A plan is just a piece of paper that a chief executive can sign. There is a lot that a White House can do in this regard without Congressional approval. There’s even more that can be done in collaboration with Congress. The reason that such a plan would matter, and move prices, is that the markets know two things: North America has the resources, and we have the technology and infrastructure to unleash those resources.

Most people don’t know that the world’s fastest growing oil & gas producing region in recent years has been the U.S. – and without any help from the White House or federal government. This has happened despite regulatory and political headwinds. And, as of this year, the U.S. is now the world’s second largest oil producing region, second only to Saudi Arabia, moving past Russia. All this has happened in the last few years.

Even if we were to leave well enough alone, on the current trajectory we will approach Saudi Arabia soon. Why not make well enough better, and encourage radical increases in domestic production? In fact, why not increase production enough so that we can export billions of tons of all three of the triad of fuels that supply 85% of the world’s energy – oil, natural gas and coal?

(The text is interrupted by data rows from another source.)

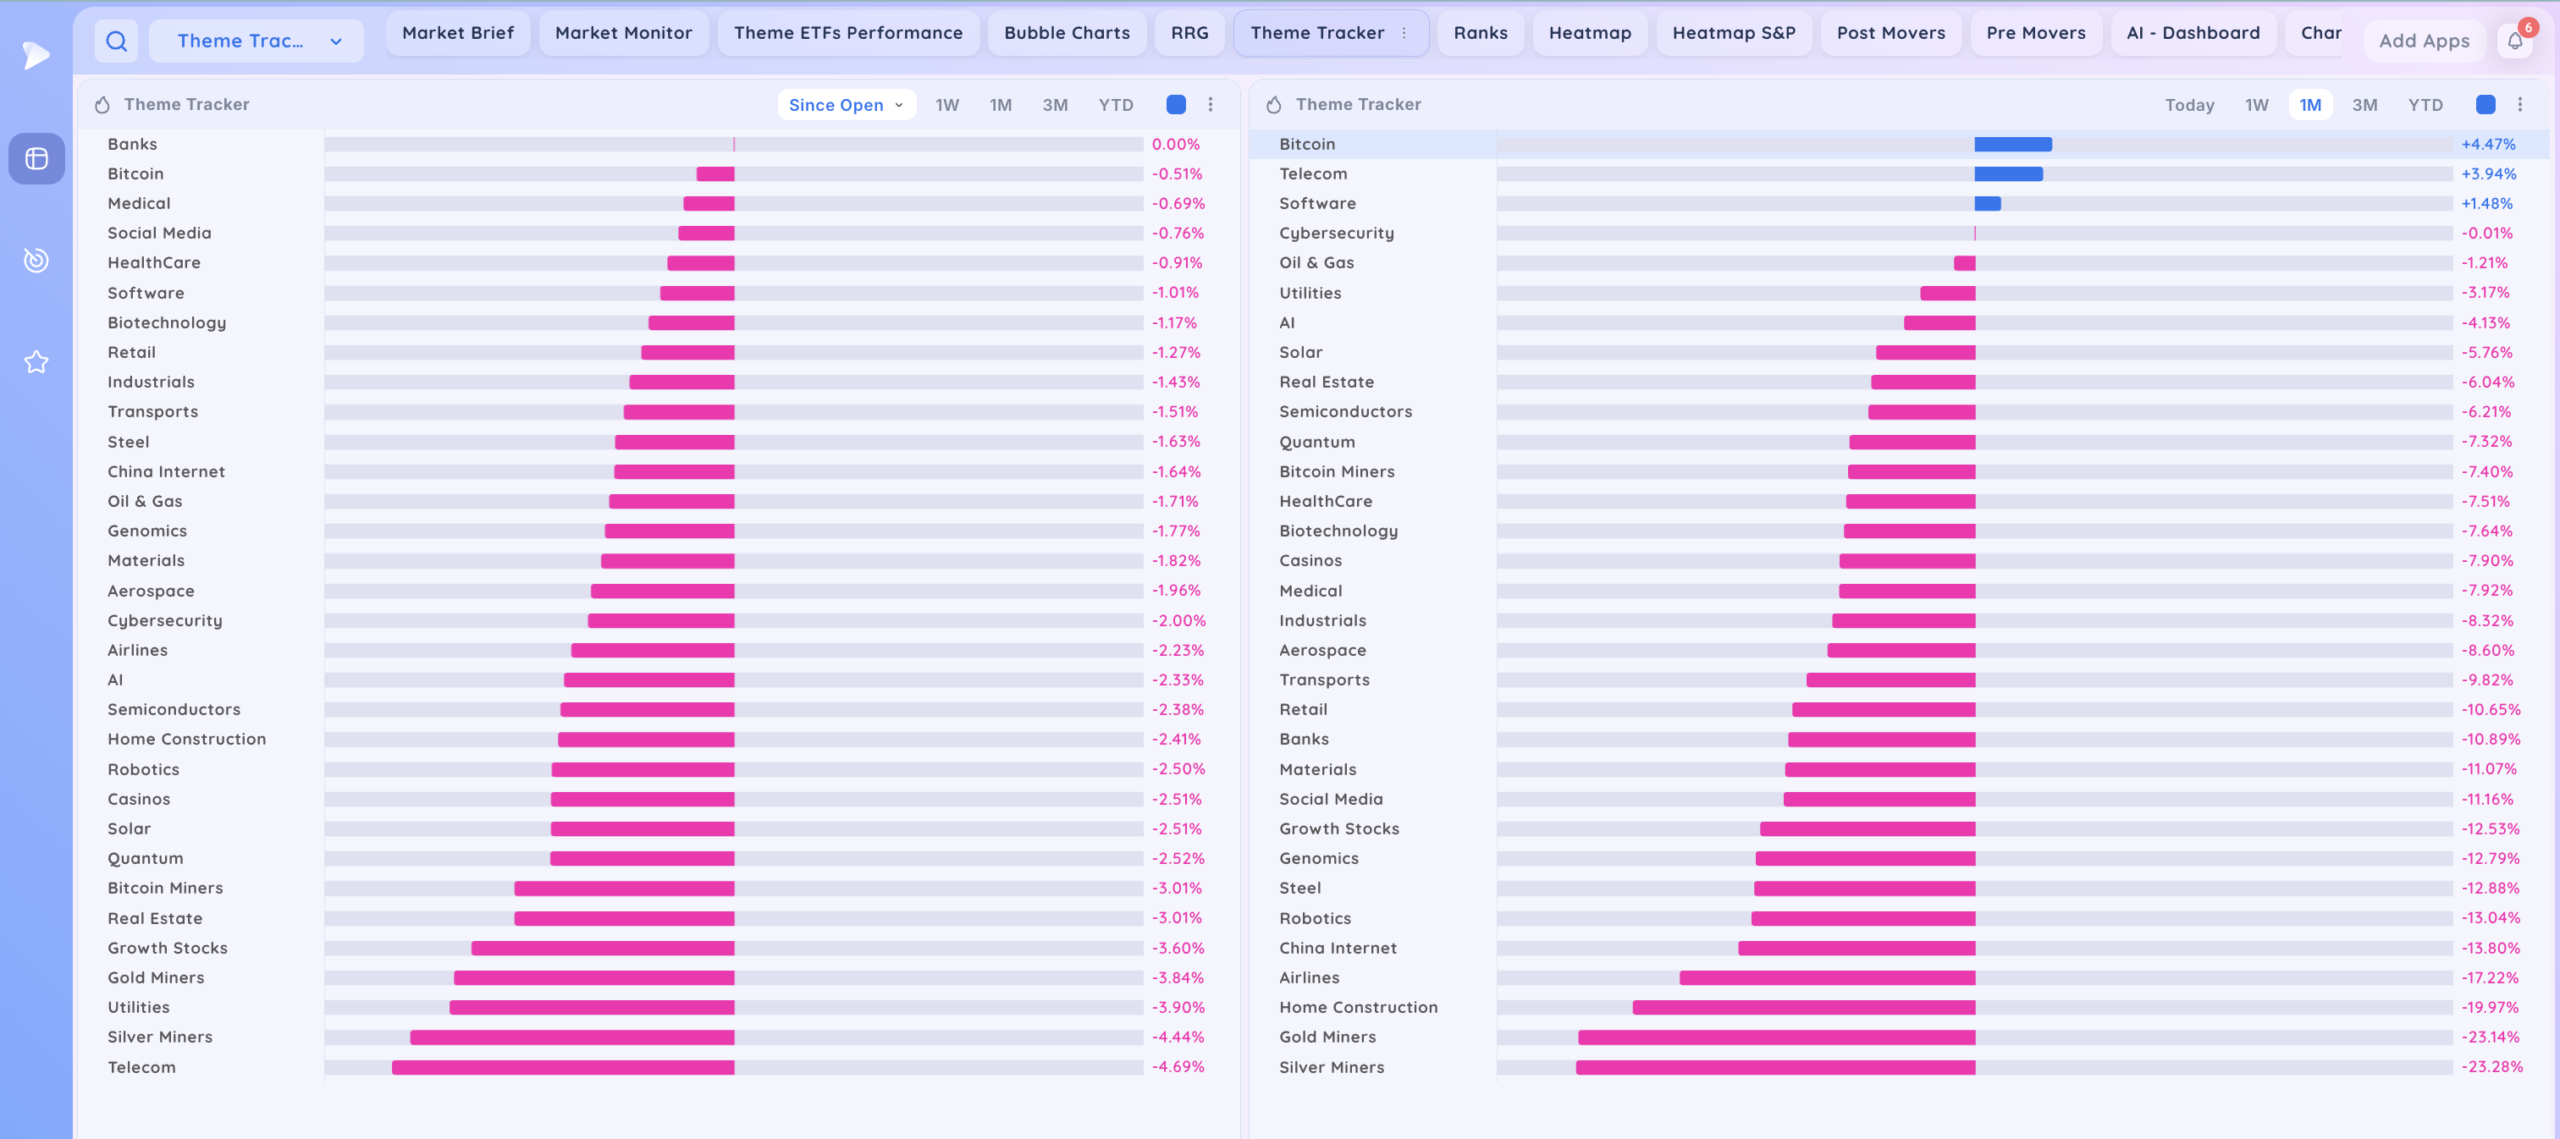This screenshot has height=1139, width=2560.
Task: Open the radar icon in left sidebar
Action: (37, 260)
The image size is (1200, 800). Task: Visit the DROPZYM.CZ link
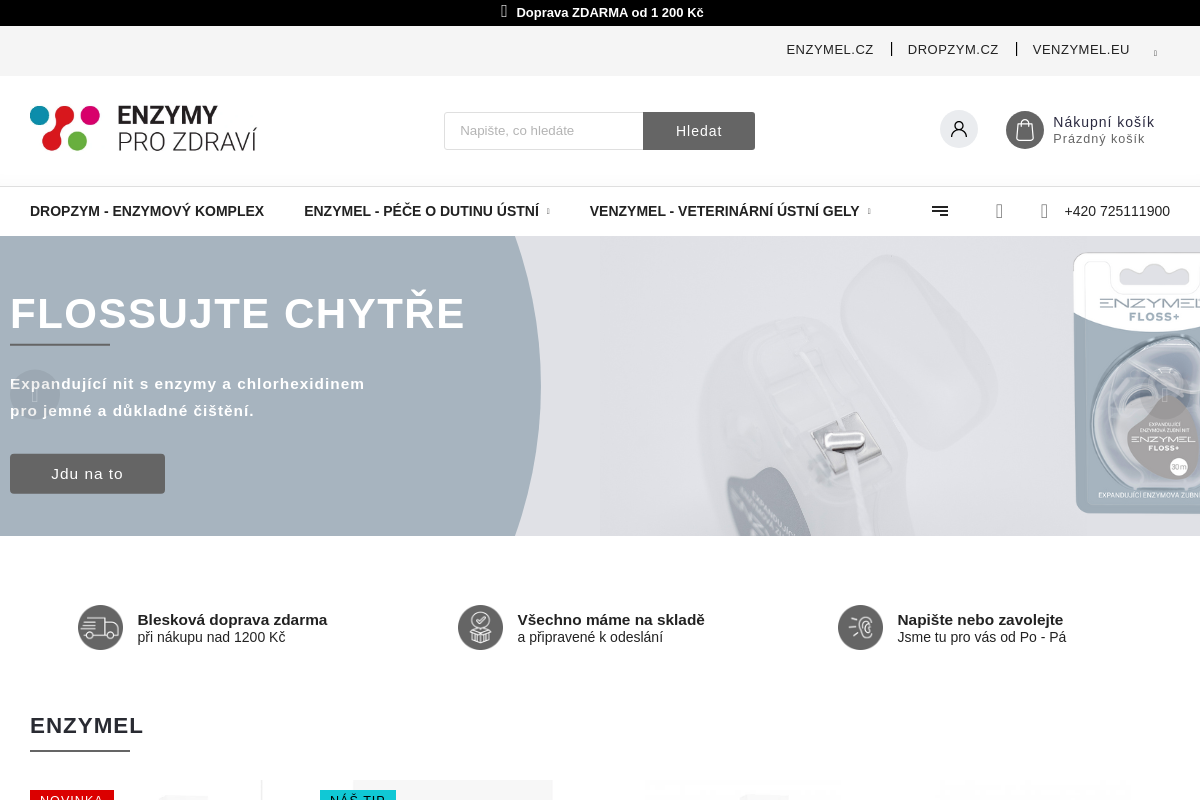[952, 50]
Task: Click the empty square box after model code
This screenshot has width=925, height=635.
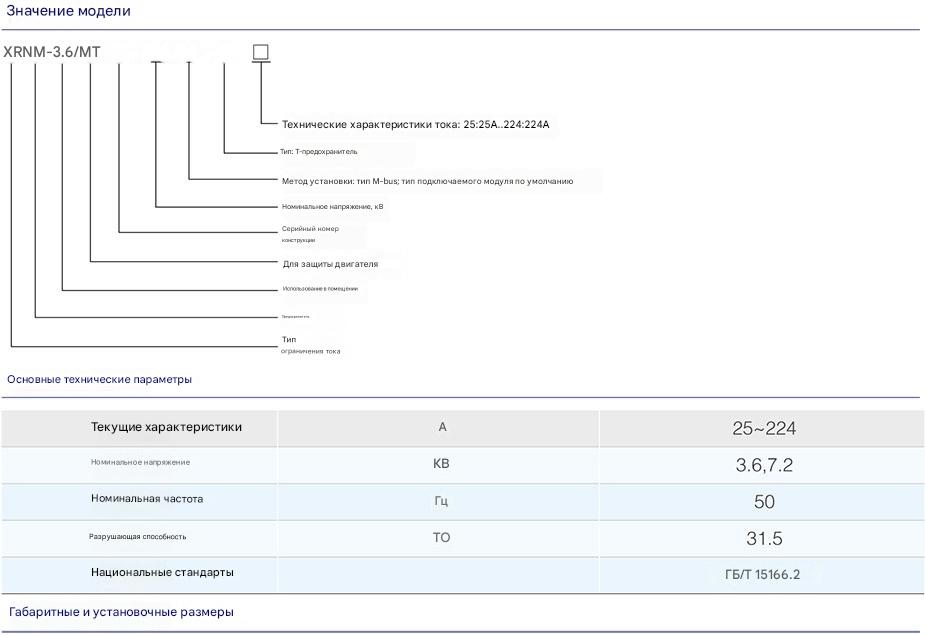Action: pyautogui.click(x=260, y=52)
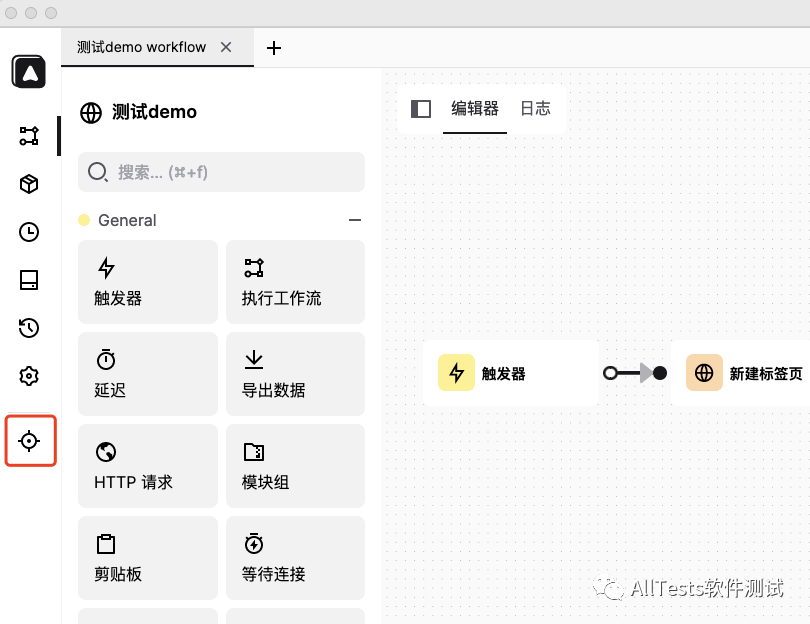810x624 pixels.
Task: Click the lightning icon on 触发器 node
Action: pyautogui.click(x=457, y=372)
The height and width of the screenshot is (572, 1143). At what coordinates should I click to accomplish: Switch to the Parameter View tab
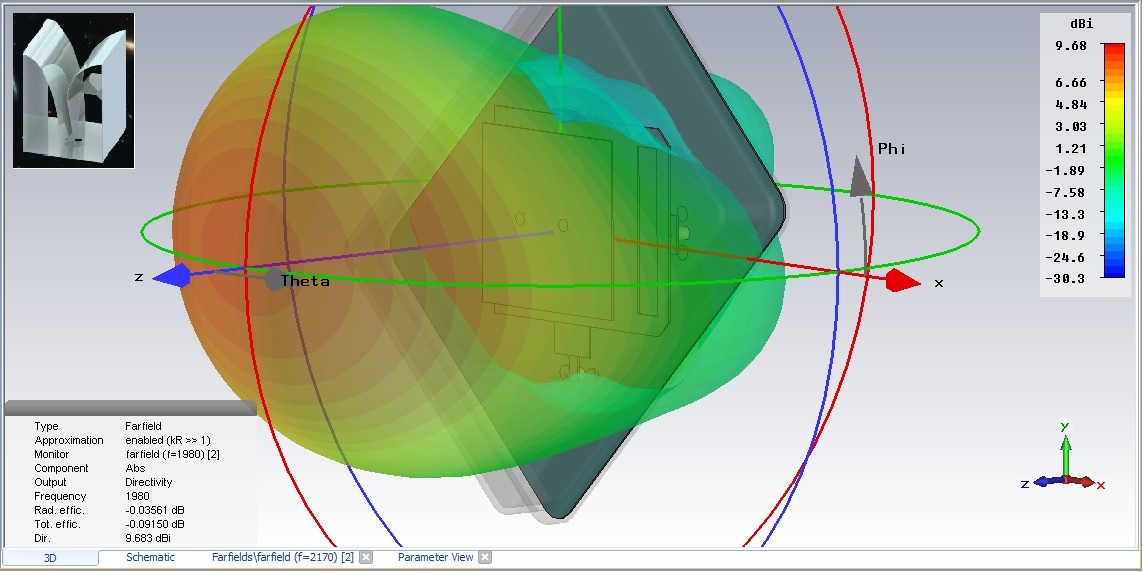(435, 557)
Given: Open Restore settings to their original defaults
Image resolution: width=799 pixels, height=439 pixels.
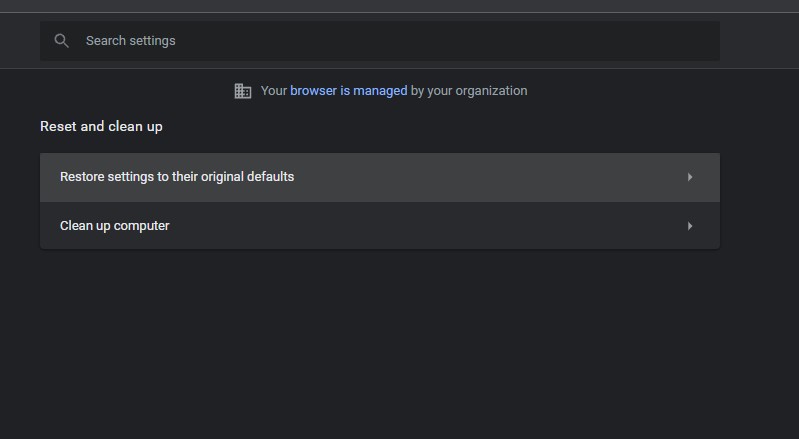Looking at the screenshot, I should 380,177.
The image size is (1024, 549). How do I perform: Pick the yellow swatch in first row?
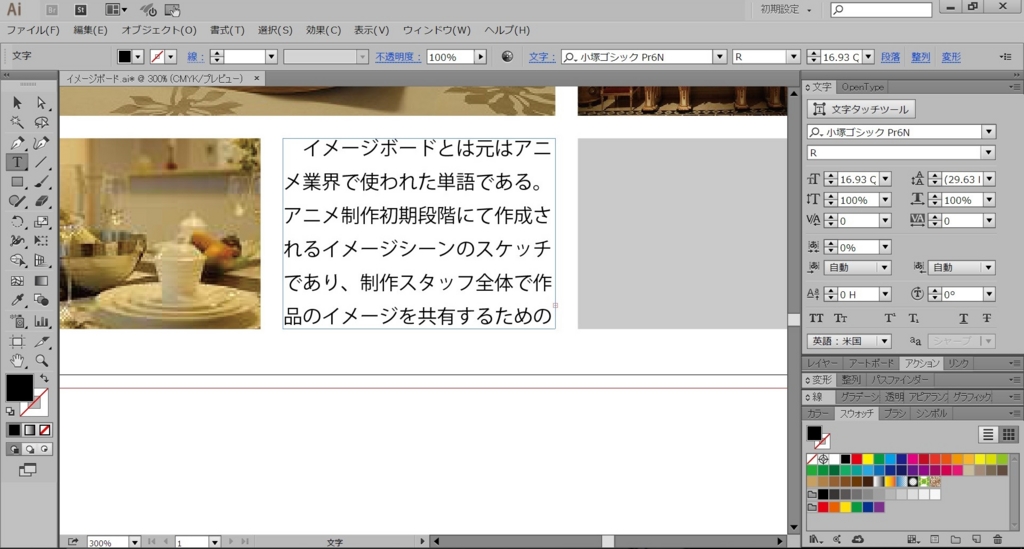868,459
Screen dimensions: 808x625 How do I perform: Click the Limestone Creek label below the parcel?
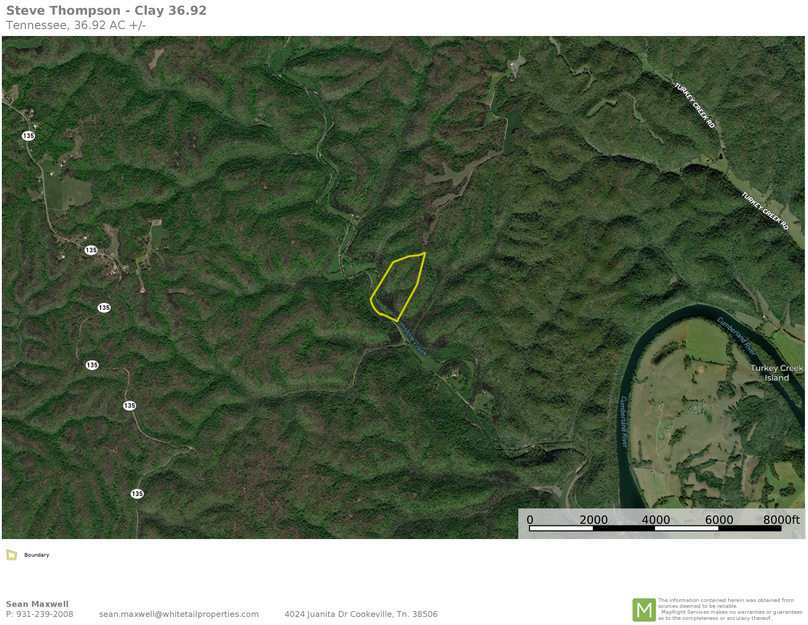click(411, 338)
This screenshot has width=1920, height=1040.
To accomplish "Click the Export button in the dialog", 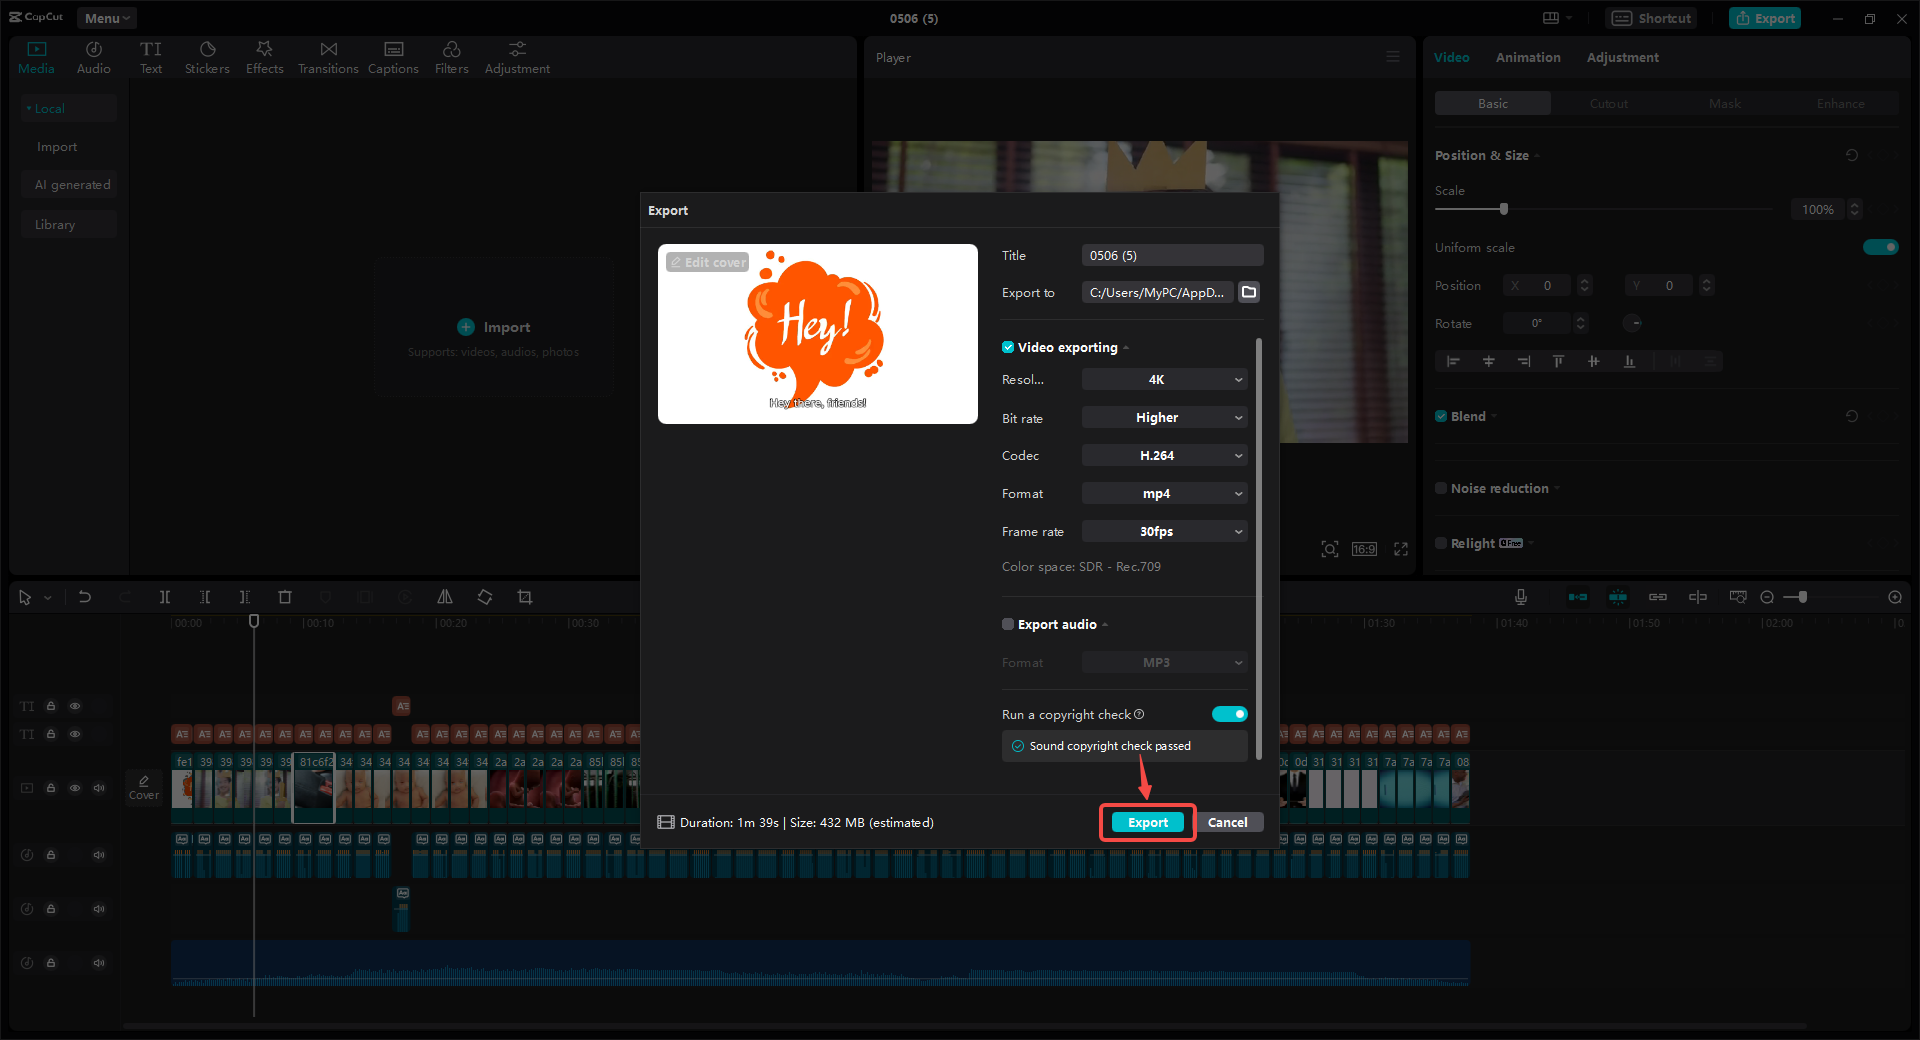I will coord(1147,822).
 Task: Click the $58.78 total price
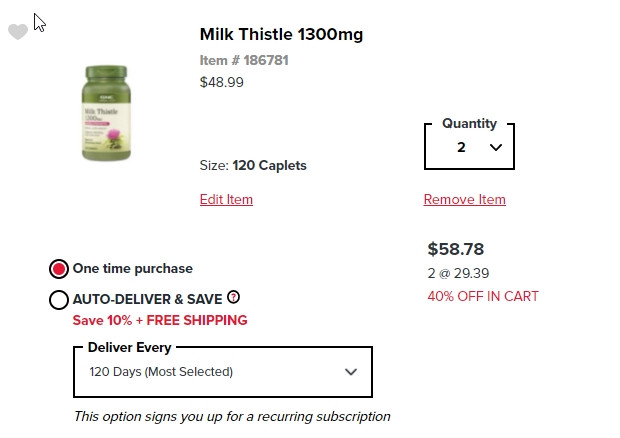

North America has over 13,000 billion barrels of hydrocarbon resources in oil-equivalent terms. We consume just over 20 billion barrels of oil equivalent in all forms of energy. Our resources are vast and six-times more than the entire Middle East. Our growth in demand is very modest. We’re a mature economy. We have the technological capability to increase production without destroying our environment. And we know that the world wants to buy these fuels. (For a deeper dive on all this, see Unleashing the North American Energy Colossus.)

Over the coming two decades, global demand will increase outside of the U.S. by an amount equal to adding two United States’ worth of energy demand. And every credible forecast sees the vast majority of that demand being supplied by oil, gas and coal. If North America launches a plan to supply an ever-larger share of that demand, it would immediately soften and moderate global energy prices. This is something that is entirely feasible in engineering terms. It would require an eminently achievable roughly 70 percent increase over the decade from current levels of oil, gas and coal production. We can do that. We’ve already started down that path. (And for more details on what it would take to unleash such production, see Liberating the Energy Economy.)

Were we to build out such a plan, we would gain three benefits. The jobs from producing and exporting. Millions of jobs. The revenues from the exports, royalties and overall economic growth. Trillions of dollars. And the geopolitical benefits of radically reducing the influence of the current two major suppliers of energy to the world; the Middle East, and Russia.

By the way, if you think something like this might happen, and you have a yen to invest in this domain, quite aside from the obvious oil companies, small and large, you might look to where Bill Gates has made his bet (see Following Bill Gates into Digital Barrels), or play the purveyors of the enabling technologies, the likes of Baker Hughes [NYSE:BHI], Schlumberger [NYSE:SLB], and Halliburton [NYSE:HAL].

The president’s pen is mightier than a drill bit, because it can inspire and unleash the drillers. And if that pen is put to a plan that is credible – credible in terms of the products the markets buy — it will move markets, and prices will fall. The only fear would be that prices might fall too much. That’s a market risk for the industries in the game to be sure. But for consumers? It’s all good.